# Getting insight from customer reviews using Amazon Comprehend

## Comprehend Topic Modelling Job Notebook
In the previous Notebook we performed data cleaning, exploration, and analysis. Now in this Notebook we will run a Topic Modeling job in Amazon Comprehend to get - 


1. List of words associated with each topic with high probability
2. Assignment of each document to topics



### Initialize
<a id="InitialiazeS3Data"></a>

In [None]:
# Library imports
import pandas as pd
import boto3
import json, time, tarfile, os

In [None]:
# Client and session information
session = boto3.Session()
s3 = boto3.resource('s3')

# Account id. Required downstream.
account_id = boto3.client('sts').get_caller_identity().get('Account')
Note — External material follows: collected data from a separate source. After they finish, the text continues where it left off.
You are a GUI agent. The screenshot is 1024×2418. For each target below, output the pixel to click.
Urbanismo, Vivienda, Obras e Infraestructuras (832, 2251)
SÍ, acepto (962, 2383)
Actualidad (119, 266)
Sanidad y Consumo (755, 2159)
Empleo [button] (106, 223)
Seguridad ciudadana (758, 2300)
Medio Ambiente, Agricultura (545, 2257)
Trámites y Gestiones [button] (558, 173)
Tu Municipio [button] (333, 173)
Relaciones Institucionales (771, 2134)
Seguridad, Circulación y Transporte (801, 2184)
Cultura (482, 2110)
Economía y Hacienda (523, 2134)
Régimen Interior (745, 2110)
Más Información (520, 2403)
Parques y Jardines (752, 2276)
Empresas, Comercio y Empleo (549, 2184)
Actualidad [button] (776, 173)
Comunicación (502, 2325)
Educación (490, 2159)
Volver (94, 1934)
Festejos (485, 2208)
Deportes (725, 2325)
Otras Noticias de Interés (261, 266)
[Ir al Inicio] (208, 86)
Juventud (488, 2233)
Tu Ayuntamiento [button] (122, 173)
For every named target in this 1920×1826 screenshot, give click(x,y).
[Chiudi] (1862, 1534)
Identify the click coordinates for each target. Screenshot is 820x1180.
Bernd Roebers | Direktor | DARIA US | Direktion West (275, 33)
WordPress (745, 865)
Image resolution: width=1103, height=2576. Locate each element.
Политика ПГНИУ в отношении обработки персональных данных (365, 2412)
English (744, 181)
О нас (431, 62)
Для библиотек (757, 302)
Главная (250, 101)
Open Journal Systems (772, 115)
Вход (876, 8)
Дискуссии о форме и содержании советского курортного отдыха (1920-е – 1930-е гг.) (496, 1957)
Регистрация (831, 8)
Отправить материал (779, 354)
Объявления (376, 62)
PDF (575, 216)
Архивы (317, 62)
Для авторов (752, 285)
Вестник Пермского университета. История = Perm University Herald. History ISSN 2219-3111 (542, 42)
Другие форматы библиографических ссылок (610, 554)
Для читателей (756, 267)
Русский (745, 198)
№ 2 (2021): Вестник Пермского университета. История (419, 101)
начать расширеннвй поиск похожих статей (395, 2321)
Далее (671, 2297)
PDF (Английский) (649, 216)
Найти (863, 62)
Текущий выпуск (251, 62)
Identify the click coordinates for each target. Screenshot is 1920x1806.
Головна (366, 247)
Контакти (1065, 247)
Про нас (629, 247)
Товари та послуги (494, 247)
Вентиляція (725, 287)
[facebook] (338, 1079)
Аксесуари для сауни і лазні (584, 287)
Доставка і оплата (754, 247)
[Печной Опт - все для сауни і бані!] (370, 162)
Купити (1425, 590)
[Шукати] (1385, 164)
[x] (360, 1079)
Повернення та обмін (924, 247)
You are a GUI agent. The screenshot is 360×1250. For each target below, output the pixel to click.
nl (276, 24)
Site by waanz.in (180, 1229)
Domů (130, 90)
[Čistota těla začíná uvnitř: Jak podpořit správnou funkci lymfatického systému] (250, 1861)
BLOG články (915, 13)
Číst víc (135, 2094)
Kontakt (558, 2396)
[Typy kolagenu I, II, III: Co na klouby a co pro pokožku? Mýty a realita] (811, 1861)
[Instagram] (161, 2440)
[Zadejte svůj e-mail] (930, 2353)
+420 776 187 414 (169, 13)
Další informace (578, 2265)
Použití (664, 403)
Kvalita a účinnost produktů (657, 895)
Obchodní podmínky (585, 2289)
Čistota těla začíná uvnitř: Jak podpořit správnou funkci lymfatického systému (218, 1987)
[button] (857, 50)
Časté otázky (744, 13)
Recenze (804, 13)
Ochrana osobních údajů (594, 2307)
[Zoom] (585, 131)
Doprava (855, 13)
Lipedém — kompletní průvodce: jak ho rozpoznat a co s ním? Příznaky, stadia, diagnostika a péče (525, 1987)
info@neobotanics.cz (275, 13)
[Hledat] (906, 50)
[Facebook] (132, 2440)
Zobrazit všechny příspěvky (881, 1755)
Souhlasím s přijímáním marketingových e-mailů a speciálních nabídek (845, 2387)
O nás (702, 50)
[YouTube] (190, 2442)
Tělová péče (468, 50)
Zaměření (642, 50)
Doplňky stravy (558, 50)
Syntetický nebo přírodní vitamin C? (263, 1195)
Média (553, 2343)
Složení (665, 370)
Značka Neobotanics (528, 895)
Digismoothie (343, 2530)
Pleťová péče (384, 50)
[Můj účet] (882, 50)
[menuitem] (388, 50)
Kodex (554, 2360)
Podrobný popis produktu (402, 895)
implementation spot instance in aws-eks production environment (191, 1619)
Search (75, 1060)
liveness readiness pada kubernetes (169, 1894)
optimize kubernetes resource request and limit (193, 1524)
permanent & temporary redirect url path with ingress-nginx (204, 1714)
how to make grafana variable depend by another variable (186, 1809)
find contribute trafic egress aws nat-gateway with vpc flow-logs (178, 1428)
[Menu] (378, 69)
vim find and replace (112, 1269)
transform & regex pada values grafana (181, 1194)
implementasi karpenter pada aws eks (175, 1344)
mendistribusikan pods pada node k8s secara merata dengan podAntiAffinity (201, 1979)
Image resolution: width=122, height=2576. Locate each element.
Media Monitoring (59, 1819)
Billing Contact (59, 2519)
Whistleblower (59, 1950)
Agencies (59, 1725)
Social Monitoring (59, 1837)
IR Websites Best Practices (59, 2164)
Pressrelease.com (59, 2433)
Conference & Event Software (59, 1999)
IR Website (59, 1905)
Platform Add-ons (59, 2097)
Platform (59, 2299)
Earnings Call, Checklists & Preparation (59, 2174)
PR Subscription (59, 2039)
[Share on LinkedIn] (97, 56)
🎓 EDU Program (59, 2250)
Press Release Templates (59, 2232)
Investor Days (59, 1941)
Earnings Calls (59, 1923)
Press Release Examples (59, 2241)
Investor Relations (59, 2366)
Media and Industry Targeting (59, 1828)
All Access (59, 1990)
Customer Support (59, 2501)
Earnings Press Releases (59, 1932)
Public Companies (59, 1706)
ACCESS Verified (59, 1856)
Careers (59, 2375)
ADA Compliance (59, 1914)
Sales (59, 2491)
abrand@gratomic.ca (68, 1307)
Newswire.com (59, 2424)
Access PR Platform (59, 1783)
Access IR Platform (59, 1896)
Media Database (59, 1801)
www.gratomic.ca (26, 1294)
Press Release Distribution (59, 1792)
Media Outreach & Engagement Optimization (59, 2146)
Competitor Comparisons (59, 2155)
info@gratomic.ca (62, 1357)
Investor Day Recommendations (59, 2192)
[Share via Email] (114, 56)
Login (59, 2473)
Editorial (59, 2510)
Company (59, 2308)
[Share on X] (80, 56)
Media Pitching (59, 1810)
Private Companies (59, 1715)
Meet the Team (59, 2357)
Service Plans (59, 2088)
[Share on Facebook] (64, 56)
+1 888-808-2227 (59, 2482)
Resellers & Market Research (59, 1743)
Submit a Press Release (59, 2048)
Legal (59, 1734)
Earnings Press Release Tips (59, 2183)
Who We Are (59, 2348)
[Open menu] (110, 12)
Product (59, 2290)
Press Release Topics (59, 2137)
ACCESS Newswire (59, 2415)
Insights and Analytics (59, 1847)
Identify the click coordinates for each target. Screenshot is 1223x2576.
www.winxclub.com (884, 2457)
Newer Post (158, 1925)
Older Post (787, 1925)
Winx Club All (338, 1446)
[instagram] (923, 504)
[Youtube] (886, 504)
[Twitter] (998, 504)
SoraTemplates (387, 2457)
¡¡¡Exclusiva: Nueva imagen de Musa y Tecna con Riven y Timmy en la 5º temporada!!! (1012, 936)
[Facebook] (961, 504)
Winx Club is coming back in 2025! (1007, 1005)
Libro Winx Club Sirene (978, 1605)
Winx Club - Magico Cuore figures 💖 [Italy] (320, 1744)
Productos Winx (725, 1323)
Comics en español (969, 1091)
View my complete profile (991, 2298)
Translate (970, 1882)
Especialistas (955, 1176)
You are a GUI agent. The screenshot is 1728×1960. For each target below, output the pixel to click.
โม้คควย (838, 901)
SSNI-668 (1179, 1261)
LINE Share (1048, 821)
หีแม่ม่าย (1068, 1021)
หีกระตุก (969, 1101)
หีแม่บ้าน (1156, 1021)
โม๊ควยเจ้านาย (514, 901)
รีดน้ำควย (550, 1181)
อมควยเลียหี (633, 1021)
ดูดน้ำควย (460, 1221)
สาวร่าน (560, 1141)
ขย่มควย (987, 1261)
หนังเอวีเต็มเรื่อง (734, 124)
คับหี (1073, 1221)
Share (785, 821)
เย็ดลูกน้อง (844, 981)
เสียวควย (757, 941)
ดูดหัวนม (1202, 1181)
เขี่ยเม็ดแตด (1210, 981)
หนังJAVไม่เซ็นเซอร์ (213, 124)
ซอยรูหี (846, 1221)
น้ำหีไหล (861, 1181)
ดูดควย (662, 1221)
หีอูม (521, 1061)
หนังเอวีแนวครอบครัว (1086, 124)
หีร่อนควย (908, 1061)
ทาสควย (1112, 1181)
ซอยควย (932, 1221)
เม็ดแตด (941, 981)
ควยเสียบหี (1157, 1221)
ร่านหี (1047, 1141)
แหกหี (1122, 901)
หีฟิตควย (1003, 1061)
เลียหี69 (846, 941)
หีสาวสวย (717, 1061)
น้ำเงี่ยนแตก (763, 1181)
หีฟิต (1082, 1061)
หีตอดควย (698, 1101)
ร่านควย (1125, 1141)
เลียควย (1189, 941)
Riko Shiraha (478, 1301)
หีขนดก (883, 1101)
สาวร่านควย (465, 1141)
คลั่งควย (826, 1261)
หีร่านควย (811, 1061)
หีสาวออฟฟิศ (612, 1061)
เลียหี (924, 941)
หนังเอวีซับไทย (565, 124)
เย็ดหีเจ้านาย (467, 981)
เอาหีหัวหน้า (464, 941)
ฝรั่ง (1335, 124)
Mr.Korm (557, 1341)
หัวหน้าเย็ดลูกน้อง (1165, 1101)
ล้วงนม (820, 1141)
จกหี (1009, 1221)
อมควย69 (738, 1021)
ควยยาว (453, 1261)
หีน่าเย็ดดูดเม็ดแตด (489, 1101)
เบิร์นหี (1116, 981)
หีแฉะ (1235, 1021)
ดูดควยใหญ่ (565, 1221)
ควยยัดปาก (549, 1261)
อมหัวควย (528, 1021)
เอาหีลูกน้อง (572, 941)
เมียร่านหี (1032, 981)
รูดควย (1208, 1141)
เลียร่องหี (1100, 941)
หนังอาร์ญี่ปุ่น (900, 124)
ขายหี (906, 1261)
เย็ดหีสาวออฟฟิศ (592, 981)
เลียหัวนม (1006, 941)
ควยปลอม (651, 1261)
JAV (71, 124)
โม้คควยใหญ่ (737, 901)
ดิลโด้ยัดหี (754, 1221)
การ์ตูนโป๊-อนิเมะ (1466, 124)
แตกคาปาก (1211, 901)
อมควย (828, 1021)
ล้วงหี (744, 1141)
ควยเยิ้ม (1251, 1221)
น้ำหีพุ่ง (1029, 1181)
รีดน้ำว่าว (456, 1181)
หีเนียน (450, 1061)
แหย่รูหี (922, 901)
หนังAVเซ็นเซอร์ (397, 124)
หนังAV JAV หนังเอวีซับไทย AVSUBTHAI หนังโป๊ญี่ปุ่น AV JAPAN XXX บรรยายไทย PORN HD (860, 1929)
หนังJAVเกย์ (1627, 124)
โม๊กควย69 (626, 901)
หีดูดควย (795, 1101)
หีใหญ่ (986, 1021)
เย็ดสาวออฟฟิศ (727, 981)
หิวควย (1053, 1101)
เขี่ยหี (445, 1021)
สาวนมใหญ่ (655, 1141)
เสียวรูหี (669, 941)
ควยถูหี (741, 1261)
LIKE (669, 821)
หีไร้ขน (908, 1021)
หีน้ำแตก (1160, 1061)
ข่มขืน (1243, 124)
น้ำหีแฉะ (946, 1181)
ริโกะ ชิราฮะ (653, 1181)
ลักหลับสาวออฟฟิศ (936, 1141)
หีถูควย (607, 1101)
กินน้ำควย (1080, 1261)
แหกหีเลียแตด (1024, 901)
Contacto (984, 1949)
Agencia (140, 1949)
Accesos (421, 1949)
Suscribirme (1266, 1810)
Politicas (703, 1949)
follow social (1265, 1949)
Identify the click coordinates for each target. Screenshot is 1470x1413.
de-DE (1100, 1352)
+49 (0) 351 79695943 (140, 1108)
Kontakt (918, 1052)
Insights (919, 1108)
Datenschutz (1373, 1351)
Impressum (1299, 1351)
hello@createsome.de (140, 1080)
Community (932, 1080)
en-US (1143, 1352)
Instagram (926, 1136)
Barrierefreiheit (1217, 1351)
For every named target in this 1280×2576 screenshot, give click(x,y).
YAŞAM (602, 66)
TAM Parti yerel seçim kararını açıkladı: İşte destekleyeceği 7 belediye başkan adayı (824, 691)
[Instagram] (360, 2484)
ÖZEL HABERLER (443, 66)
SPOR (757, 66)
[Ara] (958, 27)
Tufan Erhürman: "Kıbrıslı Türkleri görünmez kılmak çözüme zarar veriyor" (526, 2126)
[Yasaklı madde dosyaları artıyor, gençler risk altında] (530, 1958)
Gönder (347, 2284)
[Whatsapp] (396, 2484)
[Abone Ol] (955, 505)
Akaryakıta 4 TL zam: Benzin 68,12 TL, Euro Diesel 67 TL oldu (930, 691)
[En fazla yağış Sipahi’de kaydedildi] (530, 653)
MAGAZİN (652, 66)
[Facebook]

# Initializing Comprehend client
comprehend = boto3.client(service_name='comprehend', 
                          region_name=session.region_name)

### Variables

In [None]:
# Number of topics set to 5 after having a human-in-the-loop
# This needs to be fully aligned with topicMaps dictionary in the third script 
NUMBER_OF_TOPICS = 5

In [None]:
# Input file format of one review per line
input_doc_format = "ONE_DOC_PER_LINE"

# Role arn (Hard coded, masked)
data_access_role_arn = "arn:aws:iam::XXXXXXXXXXXX:role/service-role/AmazonSageMaker-ExecutionRole-XXXXXXXXXXXXXXX"

### Input and Output

In [None]:
# Constants for S3 bucket and input data file
BUCKET = 'clothing-shoe-jewel-tm-blog'
input_s3_url = 's3://' + BUCKET + '/out/' + 'TransformedReviews.txt'
output_s3_url = 's3://' + BUCKET + '/out/' + 'output/'

# Final dataframe where we will join Comprehend outputs later
S3_FEEDBACK_TOPICS = 's3://' + BUCKET + '/out/' + 'FinalDataframe.csv'

# Local copy of Comprehend output
LOCAL_COMPREHEND_OUTPUT_DIR = os.path.join('comprehend_out', '')
LOCAL_COMPREHEND_OUTPUT_FILE = os.path.join(LOCAL_COMPREHEND_OUTPUT_DIR, 'output.tar.gz')

In [None]:
INPUT_CONFIG={
    # The S3 URI where Comprehend output is placed.
    'S3Uri':    input_s3_url,
    # Document format
    'InputFormat': input_doc_format,
}
OUTPUT_CONFIG={
    # The S3 URI where Comprehend output is placed.
    'S3Uri':    output_s3_url,
}

### Data Check

In [None]:
# Reading the Comprehend input file just to double check if number of reviews 
# and the number of lines in the input file have an exact match.
obj = s3.Object(input_s3_url)
comprehend_input = obj.get()['Body'].read().decode('utf-8')
comprehend_input_lines = len(comprehend_input.split('\n'))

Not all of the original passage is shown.